DIRECTIVE
Pick out every line in the rows below that contains the string "info". Case matters.

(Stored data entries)
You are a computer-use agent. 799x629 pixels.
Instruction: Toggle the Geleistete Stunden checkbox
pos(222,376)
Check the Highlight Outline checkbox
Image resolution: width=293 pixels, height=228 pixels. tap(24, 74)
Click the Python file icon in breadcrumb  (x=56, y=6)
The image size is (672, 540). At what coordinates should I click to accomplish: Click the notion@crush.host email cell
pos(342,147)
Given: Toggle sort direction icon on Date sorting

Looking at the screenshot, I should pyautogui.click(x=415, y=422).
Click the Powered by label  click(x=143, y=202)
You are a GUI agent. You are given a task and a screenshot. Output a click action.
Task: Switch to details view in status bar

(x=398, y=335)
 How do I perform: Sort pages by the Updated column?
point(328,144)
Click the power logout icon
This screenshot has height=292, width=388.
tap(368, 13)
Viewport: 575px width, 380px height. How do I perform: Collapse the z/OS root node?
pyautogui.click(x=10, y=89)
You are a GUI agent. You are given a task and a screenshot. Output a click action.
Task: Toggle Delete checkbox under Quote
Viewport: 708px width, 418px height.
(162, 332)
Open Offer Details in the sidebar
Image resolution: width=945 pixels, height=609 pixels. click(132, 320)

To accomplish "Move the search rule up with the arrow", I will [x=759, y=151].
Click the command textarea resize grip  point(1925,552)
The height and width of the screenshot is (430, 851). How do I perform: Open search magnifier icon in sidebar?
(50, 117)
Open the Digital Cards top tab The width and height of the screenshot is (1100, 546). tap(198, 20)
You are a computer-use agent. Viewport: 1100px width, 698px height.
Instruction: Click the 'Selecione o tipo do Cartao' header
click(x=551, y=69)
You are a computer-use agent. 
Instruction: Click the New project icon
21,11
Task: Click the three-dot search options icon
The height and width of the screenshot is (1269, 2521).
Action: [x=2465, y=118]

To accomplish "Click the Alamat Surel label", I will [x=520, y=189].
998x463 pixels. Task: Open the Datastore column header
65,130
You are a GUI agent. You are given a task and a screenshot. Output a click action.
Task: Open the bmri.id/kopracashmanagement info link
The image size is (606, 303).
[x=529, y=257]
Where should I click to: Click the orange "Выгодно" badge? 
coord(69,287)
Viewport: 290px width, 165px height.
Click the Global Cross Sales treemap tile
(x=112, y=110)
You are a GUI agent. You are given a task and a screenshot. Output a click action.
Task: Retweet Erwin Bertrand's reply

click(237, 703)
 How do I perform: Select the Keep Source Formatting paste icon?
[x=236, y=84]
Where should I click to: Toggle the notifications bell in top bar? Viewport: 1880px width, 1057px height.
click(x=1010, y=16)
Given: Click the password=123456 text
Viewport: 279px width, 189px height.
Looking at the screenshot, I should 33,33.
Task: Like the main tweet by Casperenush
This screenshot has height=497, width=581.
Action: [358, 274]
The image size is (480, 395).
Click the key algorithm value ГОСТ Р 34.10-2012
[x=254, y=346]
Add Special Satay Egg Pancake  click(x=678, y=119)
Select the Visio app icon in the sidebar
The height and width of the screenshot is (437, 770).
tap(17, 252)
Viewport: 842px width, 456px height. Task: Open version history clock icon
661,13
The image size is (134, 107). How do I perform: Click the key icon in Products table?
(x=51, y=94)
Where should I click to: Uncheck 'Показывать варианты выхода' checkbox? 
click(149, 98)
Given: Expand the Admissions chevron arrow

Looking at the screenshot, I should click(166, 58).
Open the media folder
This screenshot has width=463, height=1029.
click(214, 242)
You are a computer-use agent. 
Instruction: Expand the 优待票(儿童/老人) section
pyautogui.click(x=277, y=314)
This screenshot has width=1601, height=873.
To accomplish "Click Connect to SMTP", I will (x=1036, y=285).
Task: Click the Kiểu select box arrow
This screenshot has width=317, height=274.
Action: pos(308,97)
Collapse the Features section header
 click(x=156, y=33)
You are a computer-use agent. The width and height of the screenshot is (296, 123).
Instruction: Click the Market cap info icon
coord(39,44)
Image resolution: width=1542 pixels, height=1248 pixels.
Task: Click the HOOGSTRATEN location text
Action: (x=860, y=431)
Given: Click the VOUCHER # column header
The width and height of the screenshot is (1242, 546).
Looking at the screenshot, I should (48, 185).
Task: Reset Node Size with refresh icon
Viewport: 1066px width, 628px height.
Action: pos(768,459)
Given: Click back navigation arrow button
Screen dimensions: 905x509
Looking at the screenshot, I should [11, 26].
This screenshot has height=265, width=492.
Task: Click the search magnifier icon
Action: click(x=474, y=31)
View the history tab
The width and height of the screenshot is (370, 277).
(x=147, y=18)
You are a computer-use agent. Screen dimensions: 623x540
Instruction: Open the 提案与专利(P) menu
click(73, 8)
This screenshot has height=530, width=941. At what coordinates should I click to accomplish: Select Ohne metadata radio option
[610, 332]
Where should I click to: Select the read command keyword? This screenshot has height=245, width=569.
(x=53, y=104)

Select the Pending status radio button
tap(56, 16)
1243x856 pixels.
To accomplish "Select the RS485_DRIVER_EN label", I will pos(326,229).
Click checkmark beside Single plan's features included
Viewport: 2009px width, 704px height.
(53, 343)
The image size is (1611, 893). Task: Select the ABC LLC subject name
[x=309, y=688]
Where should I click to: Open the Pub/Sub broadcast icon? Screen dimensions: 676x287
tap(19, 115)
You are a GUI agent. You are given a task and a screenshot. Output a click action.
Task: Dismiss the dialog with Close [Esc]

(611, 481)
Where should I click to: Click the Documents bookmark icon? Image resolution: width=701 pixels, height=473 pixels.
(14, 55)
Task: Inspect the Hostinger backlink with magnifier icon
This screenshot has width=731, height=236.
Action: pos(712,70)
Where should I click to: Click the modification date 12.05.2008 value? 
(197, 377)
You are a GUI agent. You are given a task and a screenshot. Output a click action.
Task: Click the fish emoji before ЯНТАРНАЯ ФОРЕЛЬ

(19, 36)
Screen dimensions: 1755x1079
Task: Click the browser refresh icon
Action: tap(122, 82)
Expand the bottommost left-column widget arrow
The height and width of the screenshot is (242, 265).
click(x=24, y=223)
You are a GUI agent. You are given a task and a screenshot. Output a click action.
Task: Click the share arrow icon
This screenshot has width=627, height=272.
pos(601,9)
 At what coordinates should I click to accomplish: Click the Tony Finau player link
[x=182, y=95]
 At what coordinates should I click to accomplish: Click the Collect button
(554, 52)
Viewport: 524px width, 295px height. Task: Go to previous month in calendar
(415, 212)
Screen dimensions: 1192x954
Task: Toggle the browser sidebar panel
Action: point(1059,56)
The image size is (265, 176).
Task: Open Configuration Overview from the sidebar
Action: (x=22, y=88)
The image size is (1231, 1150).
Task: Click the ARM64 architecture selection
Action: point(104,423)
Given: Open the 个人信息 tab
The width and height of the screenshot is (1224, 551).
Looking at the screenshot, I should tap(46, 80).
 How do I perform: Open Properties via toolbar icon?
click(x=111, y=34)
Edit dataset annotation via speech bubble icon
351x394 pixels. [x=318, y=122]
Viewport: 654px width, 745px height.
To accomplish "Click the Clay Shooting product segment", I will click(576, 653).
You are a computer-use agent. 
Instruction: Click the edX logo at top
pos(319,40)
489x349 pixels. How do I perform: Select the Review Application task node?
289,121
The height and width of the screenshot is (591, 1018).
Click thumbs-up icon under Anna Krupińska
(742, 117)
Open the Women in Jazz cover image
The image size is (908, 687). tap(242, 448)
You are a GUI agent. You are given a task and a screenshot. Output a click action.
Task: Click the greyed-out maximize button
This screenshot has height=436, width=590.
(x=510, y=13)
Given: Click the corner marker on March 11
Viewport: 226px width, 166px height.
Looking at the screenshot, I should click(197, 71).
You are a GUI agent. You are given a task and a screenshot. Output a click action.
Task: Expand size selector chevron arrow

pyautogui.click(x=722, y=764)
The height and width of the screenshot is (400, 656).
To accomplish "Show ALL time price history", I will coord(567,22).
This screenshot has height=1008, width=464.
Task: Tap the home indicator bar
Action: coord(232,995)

RESULT FOR THIS EXERCISE
Task: Open the bmri.id/kopracashmanagement info link
Instruction: Click the Market cap info icon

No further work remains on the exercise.